- **Task description**
Could you print every record below exactly as written?

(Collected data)
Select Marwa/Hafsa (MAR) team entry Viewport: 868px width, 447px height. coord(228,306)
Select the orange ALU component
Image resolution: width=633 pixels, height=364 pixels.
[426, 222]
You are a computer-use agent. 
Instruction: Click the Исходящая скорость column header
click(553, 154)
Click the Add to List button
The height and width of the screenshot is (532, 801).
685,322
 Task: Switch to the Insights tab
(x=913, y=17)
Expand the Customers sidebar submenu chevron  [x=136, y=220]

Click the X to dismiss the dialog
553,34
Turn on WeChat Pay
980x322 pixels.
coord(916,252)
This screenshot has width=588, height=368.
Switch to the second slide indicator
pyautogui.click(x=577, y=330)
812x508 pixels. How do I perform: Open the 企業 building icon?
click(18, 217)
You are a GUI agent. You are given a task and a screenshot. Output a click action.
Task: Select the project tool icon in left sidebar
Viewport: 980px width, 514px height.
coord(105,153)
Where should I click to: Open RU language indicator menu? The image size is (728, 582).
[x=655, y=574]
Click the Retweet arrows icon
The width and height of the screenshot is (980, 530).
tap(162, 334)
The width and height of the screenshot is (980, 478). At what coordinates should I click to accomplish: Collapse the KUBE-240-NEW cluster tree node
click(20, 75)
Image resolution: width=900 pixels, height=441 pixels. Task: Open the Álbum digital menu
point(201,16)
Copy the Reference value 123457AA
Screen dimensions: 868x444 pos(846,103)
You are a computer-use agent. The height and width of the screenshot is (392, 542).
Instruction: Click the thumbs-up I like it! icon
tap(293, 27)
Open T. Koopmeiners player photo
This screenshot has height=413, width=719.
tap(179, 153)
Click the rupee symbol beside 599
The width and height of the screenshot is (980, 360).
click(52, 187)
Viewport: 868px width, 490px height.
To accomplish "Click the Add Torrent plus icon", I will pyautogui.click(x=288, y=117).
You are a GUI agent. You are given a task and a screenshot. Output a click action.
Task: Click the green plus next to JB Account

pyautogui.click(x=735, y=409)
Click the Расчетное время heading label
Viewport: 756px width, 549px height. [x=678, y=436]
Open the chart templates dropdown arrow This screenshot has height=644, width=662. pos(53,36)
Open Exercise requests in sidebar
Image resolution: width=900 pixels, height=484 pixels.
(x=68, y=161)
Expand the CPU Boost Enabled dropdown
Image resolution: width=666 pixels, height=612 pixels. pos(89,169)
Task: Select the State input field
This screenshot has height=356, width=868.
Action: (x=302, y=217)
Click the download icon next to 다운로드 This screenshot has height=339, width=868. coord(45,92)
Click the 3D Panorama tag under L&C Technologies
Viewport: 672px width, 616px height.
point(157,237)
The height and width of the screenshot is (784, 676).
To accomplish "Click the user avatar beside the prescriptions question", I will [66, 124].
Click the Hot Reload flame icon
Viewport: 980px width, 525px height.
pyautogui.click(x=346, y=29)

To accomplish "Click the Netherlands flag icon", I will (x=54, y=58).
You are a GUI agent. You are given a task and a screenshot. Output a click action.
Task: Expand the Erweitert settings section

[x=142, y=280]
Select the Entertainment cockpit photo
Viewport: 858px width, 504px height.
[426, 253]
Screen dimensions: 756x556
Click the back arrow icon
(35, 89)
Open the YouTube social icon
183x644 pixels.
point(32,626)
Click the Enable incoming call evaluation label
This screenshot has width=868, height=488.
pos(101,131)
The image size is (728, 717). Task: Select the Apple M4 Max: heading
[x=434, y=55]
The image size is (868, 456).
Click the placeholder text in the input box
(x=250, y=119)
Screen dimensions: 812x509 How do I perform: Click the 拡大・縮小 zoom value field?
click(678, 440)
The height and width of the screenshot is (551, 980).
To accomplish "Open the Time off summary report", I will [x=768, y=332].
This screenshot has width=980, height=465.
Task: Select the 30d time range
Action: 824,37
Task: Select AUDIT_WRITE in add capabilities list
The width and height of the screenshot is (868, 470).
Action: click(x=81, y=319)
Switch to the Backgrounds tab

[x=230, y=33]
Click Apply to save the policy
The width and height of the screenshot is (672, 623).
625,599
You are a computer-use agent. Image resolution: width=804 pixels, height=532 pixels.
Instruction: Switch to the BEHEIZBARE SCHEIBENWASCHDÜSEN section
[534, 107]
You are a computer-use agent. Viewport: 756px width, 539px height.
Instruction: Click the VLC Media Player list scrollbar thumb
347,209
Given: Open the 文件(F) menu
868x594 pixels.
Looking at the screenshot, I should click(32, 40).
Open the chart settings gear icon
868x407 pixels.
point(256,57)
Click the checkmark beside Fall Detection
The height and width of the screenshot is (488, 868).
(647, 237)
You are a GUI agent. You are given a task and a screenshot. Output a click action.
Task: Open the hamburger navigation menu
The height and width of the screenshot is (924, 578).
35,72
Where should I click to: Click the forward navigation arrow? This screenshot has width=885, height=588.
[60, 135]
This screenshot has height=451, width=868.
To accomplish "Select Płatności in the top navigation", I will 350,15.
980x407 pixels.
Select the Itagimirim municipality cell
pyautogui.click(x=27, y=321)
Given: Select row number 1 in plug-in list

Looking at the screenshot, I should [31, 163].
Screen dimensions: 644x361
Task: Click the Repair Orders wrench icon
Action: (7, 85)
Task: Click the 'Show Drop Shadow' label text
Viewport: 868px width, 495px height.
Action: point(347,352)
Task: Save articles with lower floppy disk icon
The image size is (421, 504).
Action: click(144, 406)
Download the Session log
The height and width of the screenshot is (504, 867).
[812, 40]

- **Answer box**
Select Marwa/Hafsa (MAR) team entry Viewport: 868px width, 447px height. coord(228,306)
Select the orange ALU component
Image resolution: width=633 pixels, height=364 pixels.
[426, 222]
You are a computer-use agent. 
Instruction: Click the Исходящая скорость column header
click(553, 154)
Click the Add to List button
The height and width of the screenshot is (532, 801).
685,322
 Task: Switch to the Insights tab
(x=913, y=17)
Expand the Customers sidebar submenu chevron  [x=136, y=220]

Click the X to dismiss the dialog
553,34
Turn on WeChat Pay
980x322 pixels.
coord(916,252)
This screenshot has width=588, height=368.
Switch to the second slide indicator
pyautogui.click(x=577, y=330)
812x508 pixels. How do I perform: Open the 企業 building icon?
click(18, 217)
You are a GUI agent. You are given a task and a screenshot. Output a click action.
Task: Select the project tool icon in left sidebar
Viewport: 980px width, 514px height.
coord(105,153)
Where should I click to: Open RU language indicator menu? The image size is (728, 582).
[x=655, y=574]
Click the Retweet arrows icon
The width and height of the screenshot is (980, 530).
tap(162, 334)
The width and height of the screenshot is (980, 478). At what coordinates should I click to accomplish: Collapse the KUBE-240-NEW cluster tree node
click(20, 75)
Image resolution: width=900 pixels, height=441 pixels. Task: Open the Álbum digital menu
point(201,16)
Copy the Reference value 123457AA
Screen dimensions: 868x444 pos(846,103)
You are a computer-use agent. The height and width of the screenshot is (392, 542).
Instruction: Click the thumbs-up I like it! icon
tap(293, 27)
Open T. Koopmeiners player photo
This screenshot has height=413, width=719.
tap(179, 153)
Click the rupee symbol beside 599
The width and height of the screenshot is (980, 360).
click(52, 187)
Viewport: 868px width, 490px height.
To accomplish "Click the Add Torrent plus icon", I will pyautogui.click(x=288, y=117).
You are a GUI agent. You are given a task and a screenshot. Output a click action.
Task: Click the green plus next to JB Account

pyautogui.click(x=735, y=409)
Click the Расчетное время heading label
Viewport: 756px width, 549px height. [x=678, y=436]
Open the chart templates dropdown arrow This screenshot has height=644, width=662. pos(53,36)
Open Exercise requests in sidebar
Image resolution: width=900 pixels, height=484 pixels.
(x=68, y=161)
Expand the CPU Boost Enabled dropdown
Image resolution: width=666 pixels, height=612 pixels. pos(89,169)
Task: Select the State input field
This screenshot has height=356, width=868.
Action: (x=302, y=217)
Click the download icon next to 다운로드 This screenshot has height=339, width=868. coord(45,92)
Click the 3D Panorama tag under L&C Technologies
Viewport: 672px width, 616px height.
point(157,237)
The height and width of the screenshot is (784, 676).
To accomplish "Click the user avatar beside the prescriptions question", I will [66, 124].
Click the Hot Reload flame icon
Viewport: 980px width, 525px height.
pyautogui.click(x=346, y=29)

To accomplish "Click the Netherlands flag icon", I will (x=54, y=58).
You are a GUI agent. You are given a task and a screenshot. Output a click action.
Task: Expand the Erweitert settings section

[x=142, y=280]
Select the Entertainment cockpit photo
Viewport: 858px width, 504px height.
[426, 253]
Screen dimensions: 756x556
Click the back arrow icon
(35, 89)
Open the YouTube social icon
183x644 pixels.
point(32,626)
Click the Enable incoming call evaluation label
This screenshot has width=868, height=488.
pos(101,131)
The image size is (728, 717). Task: Select the Apple M4 Max: heading
[x=434, y=55]
The image size is (868, 456).
Click the placeholder text in the input box
(x=250, y=119)
Screen dimensions: 812x509 How do I perform: Click the 拡大・縮小 zoom value field?
click(678, 440)
The height and width of the screenshot is (551, 980).
To accomplish "Open the Time off summary report", I will [x=768, y=332].
This screenshot has width=980, height=465.
Task: Select the 30d time range
Action: 824,37
Task: Select AUDIT_WRITE in add capabilities list
The width and height of the screenshot is (868, 470).
Action: click(x=81, y=319)
Switch to the Backgrounds tab

[x=230, y=33]
Click Apply to save the policy
The width and height of the screenshot is (672, 623).
625,599
You are a computer-use agent. Image resolution: width=804 pixels, height=532 pixels.
Instruction: Switch to the BEHEIZBARE SCHEIBENWASCHDÜSEN section
[534, 107]
You are a computer-use agent. Viewport: 756px width, 539px height.
Instruction: Click the VLC Media Player list scrollbar thumb
347,209
Given: Open the 文件(F) menu
868x594 pixels.
Looking at the screenshot, I should click(32, 40).
Open the chart settings gear icon
868x407 pixels.
point(256,57)
Click the checkmark beside Fall Detection
The height and width of the screenshot is (488, 868).
(647, 237)
You are a GUI agent. You are given a task and a screenshot. Output a click action.
Task: Open the hamburger navigation menu
The height and width of the screenshot is (924, 578).
35,72
Where should I click to: Click the forward navigation arrow? This screenshot has width=885, height=588.
[60, 135]
This screenshot has height=451, width=868.
To accomplish "Select Płatności in the top navigation", I will 350,15.
980x407 pixels.
Select the Itagimirim municipality cell
pyautogui.click(x=27, y=321)
Given: Select row number 1 in plug-in list

Looking at the screenshot, I should [31, 163].
Screen dimensions: 644x361
Task: Click the Repair Orders wrench icon
Action: (7, 85)
Task: Click the 'Show Drop Shadow' label text
Viewport: 868px width, 495px height.
Action: point(347,352)
Task: Save articles with lower floppy disk icon
The image size is (421, 504).
Action: click(144, 406)
Download the Session log
The height and width of the screenshot is (504, 867).
[812, 40]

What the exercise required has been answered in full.